Based on the strength of an exclusive portfolio of monoclonal antibodies, Indoor Biotechnologies has become the world leader in detection of indoor allergens. In addition to the antibodies, InBio developed a consumer product kit to detect household allergens. The kit consists of a dozen parts in a clear plastic clamshell. The challenge they brought to us was to make that clamshell sing. Visually speaking, of course.
The focus of most packaging – in fact, most commercial art – is to get one or two points across quickly and with gusto. When you get into thinking about an appropriate image to represent a product like this, there are a few options. One is to show the actual product. But, aside from the rare, few phenomenal products, it’s hard to give someone the warm fuzzies from a purely product-driven photo. Another option is to make a drive for the warm fuzzies with people photos. We took the people photo route and selected a photo with a mother, father and young child. Then, using additional graphics, focused the message down from the vague happy family feeling to a happy family enjoying their life free of dust allergens. The two “focusing” graphics were a small image of the product and a anti-dustmite image.
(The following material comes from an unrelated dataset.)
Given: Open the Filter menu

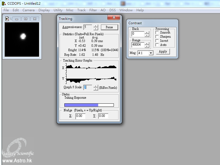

To assist in production of the actual product, the manufacturer had a 3D model of the pieces in the kit. We highlighted a small image of the product on the package cover (to balance the lifestyle photo with an image of what a customer would expect to get inside of the can’t-see-through-it-anymore package). And we used several other 3D images to illustrate the accompanying directions on the backside of the label.
We purchased several clamshell-packed products from the local hardware store to share some options with InBio and lead the discussion on how our inserted label would fold, which sides of the container would be left clear versus covered with the label insert, etc. Mockups from that point became much more instructive.
Moving backward somewhat before going forward, we also delved into the name for the product. Lots of words, parts of words, prefixes and suffixes were combined. I’ll spare you the details but the client settled on ventia: rapid allergen test for it’s allusion to the flowing of air. With the name in place and having been user tested at a national conference of allergists, we finalized the text size and the remaining items affected by the name to complete the packaging.